Sunday, 4 November 2018

The Elf-Mounds of Ireland... (3) by Katherine Langrish



The Corlea Trackway

Not so many elf-mounds this time, though there is a connection to Brú na Bóinne/Newgrange. This post is about an elf-labour undertaken by Midir, 'king of the elf-mounds of Ireland’. (If you missed them, my first two posts about Irish Elf-mounds are here and here.)

In his fascinating, closely argued book ‘In Search of the Irish Dreamtime’ (Thames and Hudson, 2016) archaeologist and linguist J P Mallory examines the suggestion that Irish mythological cycles preserve some memories and practices of the Irish Bronze or Iron Ages. He concludes (spoiler alert!) that there is little or no evidence for this - and that early medieval clerks mostly back-projected legends on to these highly visible, mysterious monuments. Newgrange, for example, appears in the Tochmarc Étaine (The Wooing of Étaine) as the palace of Oengus foster-son of Midir, ‘king of the elf-mounds of Ireland’, but of course the mound was never any kind of palace.

There is however one suggestive detail. Midir, this prince of the Sidhe, comes to Bru na Bóinne to ask his foster-son for a gift, and Oengus offers him the most beautiful woman in Ireland, Étain, for his wife. The story soon becomes very complicated: Midir’s original wife Fúamnach is understandably jealous. She transforms Étain into a purple, singing fly which lives for a thousand years before falling into a cup of wine, where it is swallowed by another woman who subsequently gives birth to Étain Mk II.  (The accidental swallowing of small living things - insects or worms or  even grains of wheat - causing pregnancy and birth or rebirth, is a recurrent theme in Celtic mythology.) The reborn Étain is then married to Eochaid king of Tara, and the immortal Midir, still in love with her, has to perform a number of what might well be termed Herculean tasks in order to win  permission from Eochaid to embrace her. One of these tasks is to build a causeway over a bog called Móin Lamraige which no one had ever been able to cross.

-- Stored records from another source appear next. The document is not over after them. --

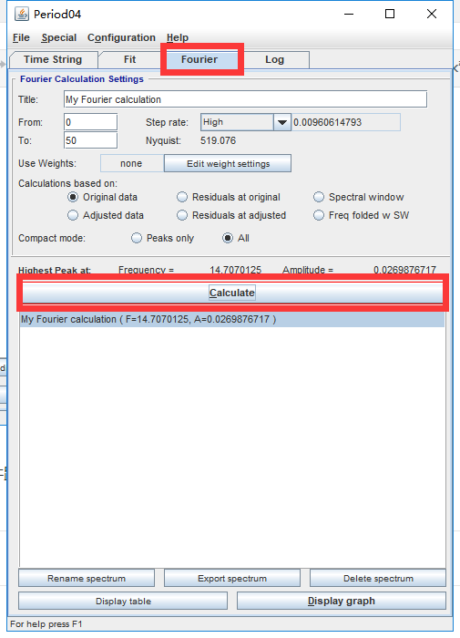The width and height of the screenshot is (460, 638).
Task: Switch to the Time String tab
Action: [x=53, y=60]
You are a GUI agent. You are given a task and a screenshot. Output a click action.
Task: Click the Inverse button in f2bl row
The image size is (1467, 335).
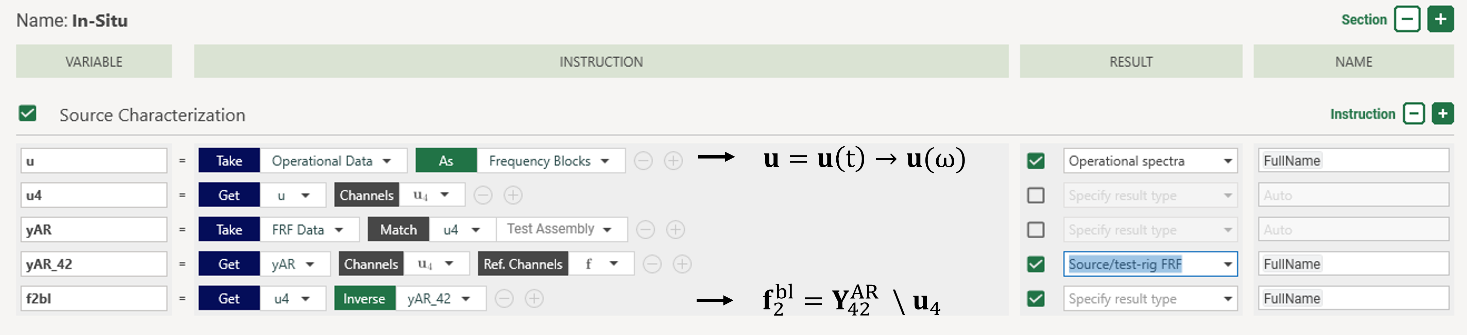click(364, 299)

 ¶7] Then Eochaid commanded his steward to watch the effort they put forth in making the causeway. The steward went into the bog. It seemed to him as though all the men in the world from sunrise to sunset had come to the bog. They all made one mound of their clothes, and Midir went up on that mound. Into the bottom of the causeway they kept putting a forest with its trunks and roots, Midir standing and urging on the host on every side. One would think that below him all the men of the world were raising a tumult.

¶8] After that, clay and gravel and stones are placed upon the bog. Now until that night the men of Ireland used to put the strain on the foreheads of oxen, (but) it was seen that the folk of the elfmounds were putting it on their shoulders. Eochaid did the same, hence he is called Eochaid Airem - or ploughman - for he was the first of the men of Ireland to put a yoke upon the necks of oxen. And these were the words that were on the lips of the host as they were making the causeway: ‘Put in hand, throw in hand, excellent oxen, in the hours after sundown; overhard is the exaction; none knoweth whose is the gain, whose the loss, from the causeway over Móin Lámraige.’ There had been no better causeway in the world, had not a watch been set on them. … Thereafter the steward came to Eochaid and brings tidings of the vast work he had witnessed, and he said there was not on the ridge of the world a magic power that surpassed it. 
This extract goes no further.